‘Rape culture’ is mainstream
Stanford University student and Olympic hopeful swimmer Brock Turner was convicted on three felony counts for raping a 20-year-old woman on campus and was sentenced to only four months in a county jail because, as the judge put it, “A prison sentence would have a severe impact on him.” Maybe you saw the T-shirts that — parodying MasterCard’s marketing tag line — called taking drunk women home “priceless.” Or the recent attempt to ban skinny jeans to stop boys from teasing girls for wearing “tight” pants. Or the banners fraternity members hung on their houses to proclaim themselves “freshman daughter drop-off” zones. You’ve seen headlines that call rape “sex,” as if it were consensual. You’ve heard song lyrics that basically say “no means yes.” You’ve read about worries that a rape conviction will ruin an athlete’s future, as opposed to the survivor’s. And about celebrities who are given a pass, over and over again.
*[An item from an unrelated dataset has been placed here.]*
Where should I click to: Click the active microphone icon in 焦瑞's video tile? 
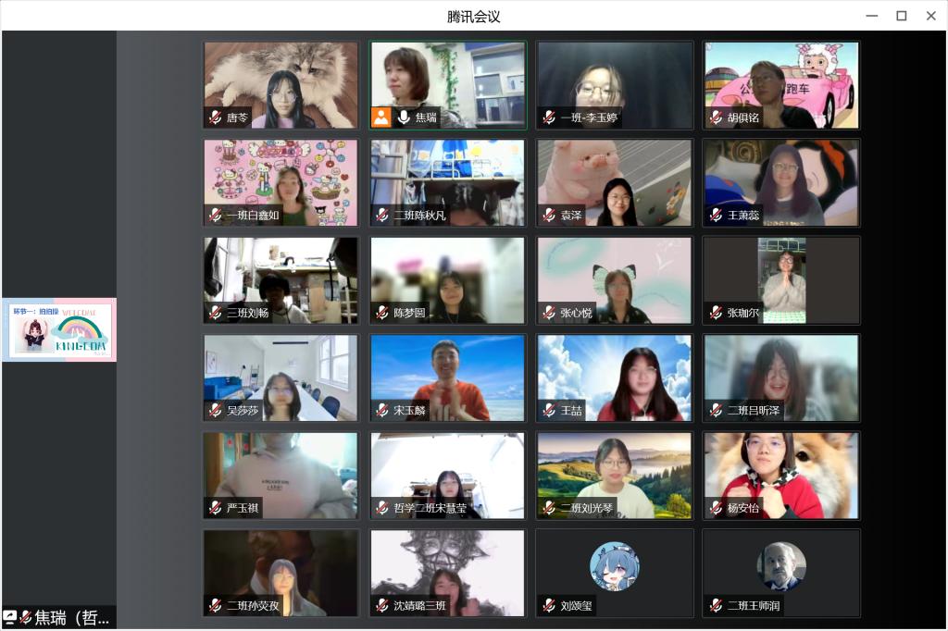[x=404, y=118]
That’s rape culture. It’s not a new concept. It’s the toxic mix of myths, excuses and justifications that surround — and perpetuate — sexual violence. The fact that rape culture is now understood as a thing is a good thing. A game-changer, in fact.
But what’s increasingly important is that we understand it correctly. Which means that we need to understand its role in our everyday lives.
We often talk about rape culture as an independent entity, something that exists all on its own in the world. As if over here there’s culture and over there, with those frat guys and clueless politicians, there’s rape culture.
But rape culture isn’t separate. It’s our culture. Our culture is “rapey.”
It’s mainstream culture that shifts blame from those who commit violence to those who are victimized by it. It’s mainstream culture that places the burden of preventing and coping with the effects of sexual violence on survivors. It makes male and LGBT survivors invisible and de-prioritizes survivors of color, indigenous survivors and others. It excuses sexual violence under the guise of “boys will be boys.” Versions of these examples exist across all of our cultures and are an inextricable part of our society as a whole.
Disrupting and transforming culture is an often-overlooked critical component to addressing gender-based violence. Challenging cultural norms enhances more traditional ways of addressing violence. As we change culture, we make the behavior and attitudes of those who commit violence stand out more. We make that violence and abuse more apparent. We make it easier to hold people accountable for violence.
I used to see rape culture as something separate from my culture as an American, video game player, 30-something, white guy, (former) firefighter and EMT. I recognized rape culture as a concept, but I missed all the subtle and not-so-subtle ways — from idle jokes to outright harassment — that sexual violence is a part of the culture of all of those communities I belong to.
We all have the opportunity to intervene in a moment of potential violence and to challenge all of the iterations of our “rapey” culture we see around us. Looking at rape culture as independent makes it nearly impossible to eradicate, disrupt and transform. Looking at it through the lens of our culture is the only way forward to make real and lasting change together.